## AIM OF THE TASK
Each of the lines below must be retyped character for character.

## RECORD SET
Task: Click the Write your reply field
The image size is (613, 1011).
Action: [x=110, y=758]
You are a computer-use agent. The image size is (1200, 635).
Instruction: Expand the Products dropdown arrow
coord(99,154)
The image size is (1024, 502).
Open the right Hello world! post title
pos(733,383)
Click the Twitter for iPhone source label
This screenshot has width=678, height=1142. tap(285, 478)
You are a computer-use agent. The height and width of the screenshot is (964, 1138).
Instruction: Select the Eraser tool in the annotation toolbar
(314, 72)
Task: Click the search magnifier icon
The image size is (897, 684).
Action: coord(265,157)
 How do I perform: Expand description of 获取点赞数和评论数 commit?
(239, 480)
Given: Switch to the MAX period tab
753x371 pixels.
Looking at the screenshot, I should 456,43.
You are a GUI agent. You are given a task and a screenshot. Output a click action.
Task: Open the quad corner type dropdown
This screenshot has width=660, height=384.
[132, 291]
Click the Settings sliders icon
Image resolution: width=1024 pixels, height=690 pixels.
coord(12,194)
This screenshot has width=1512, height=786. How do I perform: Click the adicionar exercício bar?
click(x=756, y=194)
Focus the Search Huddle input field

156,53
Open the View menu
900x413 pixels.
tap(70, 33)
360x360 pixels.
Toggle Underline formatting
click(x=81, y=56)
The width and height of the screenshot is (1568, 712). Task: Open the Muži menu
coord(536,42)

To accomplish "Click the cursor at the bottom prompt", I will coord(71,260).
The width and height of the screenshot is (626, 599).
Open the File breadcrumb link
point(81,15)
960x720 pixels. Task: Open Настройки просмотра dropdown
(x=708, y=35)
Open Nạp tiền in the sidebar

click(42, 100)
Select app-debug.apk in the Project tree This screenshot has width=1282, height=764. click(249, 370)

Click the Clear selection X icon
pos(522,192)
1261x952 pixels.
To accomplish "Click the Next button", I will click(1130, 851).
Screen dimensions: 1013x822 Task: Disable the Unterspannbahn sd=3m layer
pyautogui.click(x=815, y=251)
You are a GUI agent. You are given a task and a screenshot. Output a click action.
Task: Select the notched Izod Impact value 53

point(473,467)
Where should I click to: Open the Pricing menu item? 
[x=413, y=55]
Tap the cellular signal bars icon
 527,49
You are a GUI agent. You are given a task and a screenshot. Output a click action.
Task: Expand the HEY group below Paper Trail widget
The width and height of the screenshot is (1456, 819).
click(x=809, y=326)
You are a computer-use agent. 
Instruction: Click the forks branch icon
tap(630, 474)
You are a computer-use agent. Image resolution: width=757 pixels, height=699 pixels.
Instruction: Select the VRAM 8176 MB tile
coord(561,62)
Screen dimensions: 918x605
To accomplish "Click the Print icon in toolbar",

## SOLVED EXERCISE
Task: Click the Write your reply field
The image size is (613, 1011).
Action: [x=110, y=758]
You are a computer-use agent. The image size is (1200, 635).
Instruction: Expand the Products dropdown arrow
coord(99,154)
The image size is (1024, 502).
Open the right Hello world! post title
pos(733,383)
Click the Twitter for iPhone source label
This screenshot has width=678, height=1142. tap(285, 478)
You are a computer-use agent. The height and width of the screenshot is (964, 1138).
Instruction: Select the Eraser tool in the annotation toolbar
(314, 72)
Task: Click the search magnifier icon
The image size is (897, 684).
Action: coord(265,157)
 How do I perform: Expand description of 获取点赞数和评论数 commit?
(239, 480)
Given: Switch to the MAX period tab
753x371 pixels.
Looking at the screenshot, I should 456,43.
You are a GUI agent. You are given a task and a screenshot. Output a click action.
Task: Open the quad corner type dropdown
This screenshot has width=660, height=384.
[132, 291]
Click the Settings sliders icon
Image resolution: width=1024 pixels, height=690 pixels.
coord(12,194)
This screenshot has width=1512, height=786. How do I perform: Click the adicionar exercício bar?
click(x=756, y=194)
Focus the Search Huddle input field

156,53
Open the View menu
900x413 pixels.
tap(70, 33)
360x360 pixels.
Toggle Underline formatting
click(x=81, y=56)
The width and height of the screenshot is (1568, 712). Task: Open the Muži menu
coord(536,42)

To accomplish "Click the cursor at the bottom prompt", I will coord(71,260).
The width and height of the screenshot is (626, 599).
Open the File breadcrumb link
point(81,15)
960x720 pixels. Task: Open Настройки просмотра dropdown
(x=708, y=35)
Open Nạp tiền in the sidebar

click(42, 100)
Select app-debug.apk in the Project tree This screenshot has width=1282, height=764. click(249, 370)

Click the Clear selection X icon
pos(522,192)
1261x952 pixels.
To accomplish "Click the Next button", I will click(1130, 851).
Screen dimensions: 1013x822 Task: Disable the Unterspannbahn sd=3m layer
pyautogui.click(x=815, y=251)
You are a GUI agent. You are given a task and a screenshot. Output a click action.
Task: Select the notched Izod Impact value 53

point(473,467)
Where should I click to: Open the Pricing menu item? 
[x=413, y=55]
Tap the cellular signal bars icon
 527,49
You are a GUI agent. You are given a task and a screenshot. Output a click action.
Task: Expand the HEY group below Paper Trail widget
The width and height of the screenshot is (1456, 819).
click(x=809, y=326)
You are a computer-use agent. 
Instruction: Click the forks branch icon
tap(630, 474)
You are a computer-use agent. Image resolution: width=757 pixels, height=699 pixels.
Instruction: Select the VRAM 8176 MB tile
coord(561,62)
Screen dimensions: 918x605
To accomplish "Click the Print icon in toolbar",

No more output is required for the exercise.